--- Begin EXTRACTED TEXT ---
One of the most common causes of difficult to maintain software is falling foul of the sunk cost fallacy. When you've put so much time and energy into making something, it can be difficult to open your mind to better alternatives. We often equate more value to the things we build ourselves, even though to others, it may be an inferior solution. Being willing to take a step back and question whether your approach is the right one and be open to alternative solutions is a ultimate power move. Don't be precious about the code you build. It's there to be changed, built upon, or even replaced completely.

Caleb Crandall

Context-driven software engineer in test | Scrum master

5d

"We often equate more value to the things we build ourselves, even though to others, it may be an inferior solution." In addition to sunk cost fallacy, I've also seen this particular case referred to as "Not Invented Here Syndrome".

Gregor Ojstersek

CTO | Author of Engineering Leadership newsletter (65k+ subscribers) - Helping you become a great engineering leader!
--- End EXTRACTED TEXT ---
REQUESTS:
(1) Please return the passage of the sunk cost fallacy post from "Context-driven software engineer" up to and including "great engineering leader!".
(2) Condense the paragraph of the sunk cost fallacy post beginning "One of the most common causes" into a shorter version that keeps its main points.
The rows below the sunk cost fallacy post come from a separate source.
--- Begin SUPPLIED ENTRIES ---
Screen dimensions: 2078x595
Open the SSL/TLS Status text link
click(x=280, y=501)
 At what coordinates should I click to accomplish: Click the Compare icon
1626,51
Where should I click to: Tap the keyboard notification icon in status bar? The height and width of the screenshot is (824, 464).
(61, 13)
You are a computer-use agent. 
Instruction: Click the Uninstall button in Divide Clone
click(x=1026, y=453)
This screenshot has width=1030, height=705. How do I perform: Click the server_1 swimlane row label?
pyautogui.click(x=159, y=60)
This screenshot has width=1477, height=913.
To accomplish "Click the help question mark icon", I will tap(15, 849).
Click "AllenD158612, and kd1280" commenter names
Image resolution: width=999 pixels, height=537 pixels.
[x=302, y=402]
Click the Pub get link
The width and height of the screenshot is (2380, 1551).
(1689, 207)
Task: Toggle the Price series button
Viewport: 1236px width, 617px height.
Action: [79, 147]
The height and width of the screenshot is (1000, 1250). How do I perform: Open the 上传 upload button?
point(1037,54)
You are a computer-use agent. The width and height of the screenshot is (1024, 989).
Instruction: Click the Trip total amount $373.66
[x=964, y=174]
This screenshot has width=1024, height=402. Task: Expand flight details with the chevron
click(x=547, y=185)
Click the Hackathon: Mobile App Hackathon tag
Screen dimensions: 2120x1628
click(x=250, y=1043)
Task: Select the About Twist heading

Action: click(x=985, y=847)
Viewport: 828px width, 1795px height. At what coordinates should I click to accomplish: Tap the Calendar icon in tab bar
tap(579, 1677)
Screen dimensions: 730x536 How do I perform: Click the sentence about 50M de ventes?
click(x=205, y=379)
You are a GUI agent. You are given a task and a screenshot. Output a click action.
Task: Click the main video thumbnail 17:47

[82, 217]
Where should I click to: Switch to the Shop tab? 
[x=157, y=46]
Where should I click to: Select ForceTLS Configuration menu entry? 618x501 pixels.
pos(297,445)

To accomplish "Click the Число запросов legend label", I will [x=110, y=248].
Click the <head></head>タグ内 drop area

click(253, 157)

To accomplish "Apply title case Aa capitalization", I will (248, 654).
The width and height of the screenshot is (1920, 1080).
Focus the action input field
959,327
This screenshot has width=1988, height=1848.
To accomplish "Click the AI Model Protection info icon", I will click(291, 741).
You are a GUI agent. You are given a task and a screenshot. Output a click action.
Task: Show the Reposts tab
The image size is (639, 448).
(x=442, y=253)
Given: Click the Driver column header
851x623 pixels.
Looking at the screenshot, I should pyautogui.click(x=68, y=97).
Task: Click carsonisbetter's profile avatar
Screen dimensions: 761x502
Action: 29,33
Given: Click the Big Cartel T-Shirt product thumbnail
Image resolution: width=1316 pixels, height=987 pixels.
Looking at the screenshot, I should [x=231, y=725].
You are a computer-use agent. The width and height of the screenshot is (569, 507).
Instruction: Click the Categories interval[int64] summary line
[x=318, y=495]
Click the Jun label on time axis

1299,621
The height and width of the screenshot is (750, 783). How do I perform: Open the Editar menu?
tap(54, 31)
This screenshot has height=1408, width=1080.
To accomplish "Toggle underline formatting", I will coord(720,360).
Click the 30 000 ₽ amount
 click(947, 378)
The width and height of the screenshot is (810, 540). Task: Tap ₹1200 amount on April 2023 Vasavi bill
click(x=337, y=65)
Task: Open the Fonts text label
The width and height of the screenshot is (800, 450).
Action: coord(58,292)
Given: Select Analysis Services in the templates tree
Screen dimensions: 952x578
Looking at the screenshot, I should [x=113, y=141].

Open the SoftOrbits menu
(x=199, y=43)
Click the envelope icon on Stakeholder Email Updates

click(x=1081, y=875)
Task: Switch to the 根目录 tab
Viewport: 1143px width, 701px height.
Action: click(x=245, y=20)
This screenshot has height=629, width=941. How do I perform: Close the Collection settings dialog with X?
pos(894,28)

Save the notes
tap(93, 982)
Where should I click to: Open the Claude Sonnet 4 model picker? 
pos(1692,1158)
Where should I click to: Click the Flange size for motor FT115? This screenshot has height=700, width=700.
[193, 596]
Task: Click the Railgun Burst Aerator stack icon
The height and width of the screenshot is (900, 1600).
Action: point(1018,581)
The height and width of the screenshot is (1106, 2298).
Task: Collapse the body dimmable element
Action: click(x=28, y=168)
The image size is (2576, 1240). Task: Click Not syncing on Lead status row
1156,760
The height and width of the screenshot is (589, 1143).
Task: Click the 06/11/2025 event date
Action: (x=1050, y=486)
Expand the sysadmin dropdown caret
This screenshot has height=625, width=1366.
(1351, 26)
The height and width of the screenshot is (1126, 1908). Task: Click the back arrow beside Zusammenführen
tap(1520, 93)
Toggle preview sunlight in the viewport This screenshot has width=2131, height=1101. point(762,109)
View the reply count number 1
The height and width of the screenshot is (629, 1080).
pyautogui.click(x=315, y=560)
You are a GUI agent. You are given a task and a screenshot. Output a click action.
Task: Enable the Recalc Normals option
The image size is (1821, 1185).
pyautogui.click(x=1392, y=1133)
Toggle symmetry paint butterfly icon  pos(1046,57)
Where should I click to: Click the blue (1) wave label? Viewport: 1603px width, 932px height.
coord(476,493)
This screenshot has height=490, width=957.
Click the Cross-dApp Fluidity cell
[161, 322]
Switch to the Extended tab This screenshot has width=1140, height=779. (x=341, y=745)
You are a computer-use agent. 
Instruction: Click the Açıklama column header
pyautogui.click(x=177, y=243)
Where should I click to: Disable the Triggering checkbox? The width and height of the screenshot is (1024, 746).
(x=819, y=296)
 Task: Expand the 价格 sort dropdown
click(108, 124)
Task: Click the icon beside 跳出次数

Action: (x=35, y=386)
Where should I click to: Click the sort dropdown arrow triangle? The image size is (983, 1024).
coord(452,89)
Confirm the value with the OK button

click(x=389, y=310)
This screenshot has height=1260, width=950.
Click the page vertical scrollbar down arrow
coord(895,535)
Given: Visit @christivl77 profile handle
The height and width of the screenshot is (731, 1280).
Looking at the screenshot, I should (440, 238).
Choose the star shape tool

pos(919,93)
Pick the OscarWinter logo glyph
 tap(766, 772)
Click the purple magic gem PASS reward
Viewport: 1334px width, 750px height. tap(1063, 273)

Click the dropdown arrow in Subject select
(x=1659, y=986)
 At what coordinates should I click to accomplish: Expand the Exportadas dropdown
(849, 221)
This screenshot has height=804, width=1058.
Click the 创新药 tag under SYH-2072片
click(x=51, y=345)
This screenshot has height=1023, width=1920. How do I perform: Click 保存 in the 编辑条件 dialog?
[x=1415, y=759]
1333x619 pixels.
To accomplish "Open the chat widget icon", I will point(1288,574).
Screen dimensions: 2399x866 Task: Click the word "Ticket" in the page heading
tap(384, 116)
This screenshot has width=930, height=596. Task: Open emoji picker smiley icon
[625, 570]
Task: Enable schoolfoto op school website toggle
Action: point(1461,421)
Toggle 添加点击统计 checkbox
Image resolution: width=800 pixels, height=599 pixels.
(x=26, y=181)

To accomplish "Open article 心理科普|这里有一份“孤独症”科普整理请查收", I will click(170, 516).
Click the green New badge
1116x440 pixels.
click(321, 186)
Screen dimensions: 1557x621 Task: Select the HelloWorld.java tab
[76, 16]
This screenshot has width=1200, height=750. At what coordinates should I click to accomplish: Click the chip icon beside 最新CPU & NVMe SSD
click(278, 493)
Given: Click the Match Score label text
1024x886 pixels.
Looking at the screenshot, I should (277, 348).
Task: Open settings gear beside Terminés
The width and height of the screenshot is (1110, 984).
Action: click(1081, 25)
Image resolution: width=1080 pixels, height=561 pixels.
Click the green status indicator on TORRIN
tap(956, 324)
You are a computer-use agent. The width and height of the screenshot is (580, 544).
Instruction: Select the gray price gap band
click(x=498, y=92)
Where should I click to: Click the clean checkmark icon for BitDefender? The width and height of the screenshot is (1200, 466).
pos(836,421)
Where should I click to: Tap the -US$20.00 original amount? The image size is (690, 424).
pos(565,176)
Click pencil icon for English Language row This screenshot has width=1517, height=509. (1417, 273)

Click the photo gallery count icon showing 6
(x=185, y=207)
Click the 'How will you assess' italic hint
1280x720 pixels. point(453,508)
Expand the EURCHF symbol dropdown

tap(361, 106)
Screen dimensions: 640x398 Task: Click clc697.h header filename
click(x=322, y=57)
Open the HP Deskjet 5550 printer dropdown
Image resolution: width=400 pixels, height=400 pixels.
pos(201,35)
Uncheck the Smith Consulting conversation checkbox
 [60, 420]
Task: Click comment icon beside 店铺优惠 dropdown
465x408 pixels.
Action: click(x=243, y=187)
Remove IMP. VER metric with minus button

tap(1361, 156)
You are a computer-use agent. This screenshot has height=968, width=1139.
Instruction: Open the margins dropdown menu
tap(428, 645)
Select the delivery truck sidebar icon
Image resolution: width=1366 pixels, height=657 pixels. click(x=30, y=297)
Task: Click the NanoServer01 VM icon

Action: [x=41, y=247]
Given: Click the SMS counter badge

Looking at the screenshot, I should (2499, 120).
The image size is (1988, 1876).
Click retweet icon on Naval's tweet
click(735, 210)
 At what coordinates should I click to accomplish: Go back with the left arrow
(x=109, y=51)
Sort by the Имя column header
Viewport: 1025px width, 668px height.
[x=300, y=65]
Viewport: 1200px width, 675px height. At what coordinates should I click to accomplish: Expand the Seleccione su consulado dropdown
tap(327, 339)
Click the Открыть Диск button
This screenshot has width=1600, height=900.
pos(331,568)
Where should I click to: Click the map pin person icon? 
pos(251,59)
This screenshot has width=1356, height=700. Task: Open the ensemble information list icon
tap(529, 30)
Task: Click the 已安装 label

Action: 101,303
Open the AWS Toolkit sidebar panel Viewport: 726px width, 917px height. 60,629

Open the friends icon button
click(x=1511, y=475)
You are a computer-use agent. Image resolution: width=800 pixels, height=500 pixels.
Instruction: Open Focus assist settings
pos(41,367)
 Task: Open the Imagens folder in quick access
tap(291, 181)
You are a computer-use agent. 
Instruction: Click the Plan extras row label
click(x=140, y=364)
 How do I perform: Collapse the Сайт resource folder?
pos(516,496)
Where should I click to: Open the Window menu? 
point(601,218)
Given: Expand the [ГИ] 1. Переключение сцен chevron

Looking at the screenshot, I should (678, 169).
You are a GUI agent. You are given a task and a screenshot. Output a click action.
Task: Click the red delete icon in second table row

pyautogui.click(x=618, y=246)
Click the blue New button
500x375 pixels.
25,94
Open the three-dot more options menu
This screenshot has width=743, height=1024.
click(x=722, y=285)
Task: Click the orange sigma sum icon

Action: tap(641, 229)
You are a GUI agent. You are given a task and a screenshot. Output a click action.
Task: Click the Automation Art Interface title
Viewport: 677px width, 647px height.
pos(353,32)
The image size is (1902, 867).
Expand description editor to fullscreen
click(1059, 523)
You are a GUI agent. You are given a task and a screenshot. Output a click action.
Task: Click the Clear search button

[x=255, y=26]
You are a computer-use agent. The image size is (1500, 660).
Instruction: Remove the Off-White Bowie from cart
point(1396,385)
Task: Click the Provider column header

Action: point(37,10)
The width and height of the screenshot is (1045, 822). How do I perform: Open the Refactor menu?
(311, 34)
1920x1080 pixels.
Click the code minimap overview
--- End SUPPLIED ENTRIES ---
EXERCISE RESPONSES:
(1)
Context-driven software engineer in test | Scrum master

5d

"We often equate more value to the things we build ourselves, even though to others, it may be an inferior solution." In addition to sunk cost fallacy, I've also seen this particular case referred to as "Not Invented Here Syndrome".

Gregor Ojstersek

CTO | Author of Engineering Leadership newsletter (65k+ subscribers) - Helping you become a great engineering leader!

(2) The sunk cost fallacy is a common cause of hard-to-maintain software. After investing heavily in something, it's hard to consider better alternatives, and we value what we build ourselves more, even when others see it as inferior. Stepping back to question your approach and staying open to other solutions is a powerful move. Don't be precious about your code. It exists to be changed, built upon, or replaced entirely.